* **PROBLEM**
Go through the lines below. Copy those with "will".

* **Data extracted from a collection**
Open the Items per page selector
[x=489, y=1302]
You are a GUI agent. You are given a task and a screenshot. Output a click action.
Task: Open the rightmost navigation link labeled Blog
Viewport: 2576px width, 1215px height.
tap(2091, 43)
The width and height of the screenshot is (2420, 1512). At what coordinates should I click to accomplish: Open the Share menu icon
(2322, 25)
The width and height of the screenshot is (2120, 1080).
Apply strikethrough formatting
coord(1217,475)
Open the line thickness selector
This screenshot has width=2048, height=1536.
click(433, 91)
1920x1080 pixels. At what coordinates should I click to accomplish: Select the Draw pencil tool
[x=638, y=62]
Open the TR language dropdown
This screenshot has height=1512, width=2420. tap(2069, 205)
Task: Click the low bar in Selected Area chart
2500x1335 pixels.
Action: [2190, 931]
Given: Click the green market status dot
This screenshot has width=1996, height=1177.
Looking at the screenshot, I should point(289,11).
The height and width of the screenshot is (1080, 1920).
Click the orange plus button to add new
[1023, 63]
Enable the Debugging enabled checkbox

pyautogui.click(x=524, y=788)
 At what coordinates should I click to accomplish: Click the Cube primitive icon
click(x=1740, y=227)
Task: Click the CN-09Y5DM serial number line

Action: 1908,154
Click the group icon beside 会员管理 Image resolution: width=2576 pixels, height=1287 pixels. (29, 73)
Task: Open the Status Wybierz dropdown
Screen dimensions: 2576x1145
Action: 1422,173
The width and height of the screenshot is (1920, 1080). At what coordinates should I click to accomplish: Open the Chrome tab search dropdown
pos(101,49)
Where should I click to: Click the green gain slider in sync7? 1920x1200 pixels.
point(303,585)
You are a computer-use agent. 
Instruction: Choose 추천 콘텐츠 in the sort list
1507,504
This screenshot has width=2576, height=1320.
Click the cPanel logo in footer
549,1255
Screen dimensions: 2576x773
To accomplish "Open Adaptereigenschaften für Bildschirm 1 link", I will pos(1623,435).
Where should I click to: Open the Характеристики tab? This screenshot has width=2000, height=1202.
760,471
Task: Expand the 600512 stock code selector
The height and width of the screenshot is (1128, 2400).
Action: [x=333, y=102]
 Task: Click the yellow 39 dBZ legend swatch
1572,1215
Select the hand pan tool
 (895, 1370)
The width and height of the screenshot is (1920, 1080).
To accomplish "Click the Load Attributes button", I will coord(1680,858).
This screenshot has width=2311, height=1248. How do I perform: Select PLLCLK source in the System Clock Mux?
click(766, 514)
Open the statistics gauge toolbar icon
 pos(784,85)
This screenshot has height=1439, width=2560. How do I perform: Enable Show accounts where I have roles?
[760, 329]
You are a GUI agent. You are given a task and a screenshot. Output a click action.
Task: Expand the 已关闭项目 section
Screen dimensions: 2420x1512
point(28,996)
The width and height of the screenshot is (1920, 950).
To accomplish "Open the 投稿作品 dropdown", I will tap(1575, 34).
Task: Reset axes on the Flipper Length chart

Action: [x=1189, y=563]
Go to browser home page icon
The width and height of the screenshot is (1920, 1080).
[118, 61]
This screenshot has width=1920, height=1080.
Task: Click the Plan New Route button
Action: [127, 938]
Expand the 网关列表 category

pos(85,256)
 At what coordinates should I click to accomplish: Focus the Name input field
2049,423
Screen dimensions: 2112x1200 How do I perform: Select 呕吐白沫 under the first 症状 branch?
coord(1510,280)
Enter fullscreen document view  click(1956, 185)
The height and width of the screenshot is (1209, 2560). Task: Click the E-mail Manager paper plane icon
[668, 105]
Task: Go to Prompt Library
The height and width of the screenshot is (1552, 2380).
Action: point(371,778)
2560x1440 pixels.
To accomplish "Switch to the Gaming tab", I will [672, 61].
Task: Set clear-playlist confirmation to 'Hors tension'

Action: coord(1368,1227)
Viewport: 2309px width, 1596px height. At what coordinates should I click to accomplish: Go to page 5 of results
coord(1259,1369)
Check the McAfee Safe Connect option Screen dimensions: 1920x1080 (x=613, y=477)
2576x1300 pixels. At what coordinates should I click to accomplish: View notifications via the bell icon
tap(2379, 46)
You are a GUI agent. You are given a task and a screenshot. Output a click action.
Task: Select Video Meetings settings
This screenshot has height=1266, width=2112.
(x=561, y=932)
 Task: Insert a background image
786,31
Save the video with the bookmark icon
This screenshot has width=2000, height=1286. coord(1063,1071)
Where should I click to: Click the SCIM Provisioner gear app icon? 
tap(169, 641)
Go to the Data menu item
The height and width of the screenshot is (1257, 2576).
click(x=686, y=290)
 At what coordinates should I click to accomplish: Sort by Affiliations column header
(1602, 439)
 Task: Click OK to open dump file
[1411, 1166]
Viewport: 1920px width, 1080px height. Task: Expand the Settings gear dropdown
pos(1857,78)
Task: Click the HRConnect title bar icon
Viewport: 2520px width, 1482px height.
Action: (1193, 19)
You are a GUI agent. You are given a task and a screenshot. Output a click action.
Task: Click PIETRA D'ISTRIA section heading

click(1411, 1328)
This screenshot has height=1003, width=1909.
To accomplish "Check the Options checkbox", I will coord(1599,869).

* **RESULT OF THE TASK**
To accomplish "Open Adaptereigenschaften für Bildschirm 1 link", I will pos(1623,435).
To accomplish "Click the Load Attributes button", I will coord(1680,858).
To accomplish "Open the 投稿作品 dropdown", I will tap(1575, 34).
To accomplish "Switch to the Gaming tab", I will [672, 61].
To accomplish "Check the Options checkbox", I will coord(1599,869).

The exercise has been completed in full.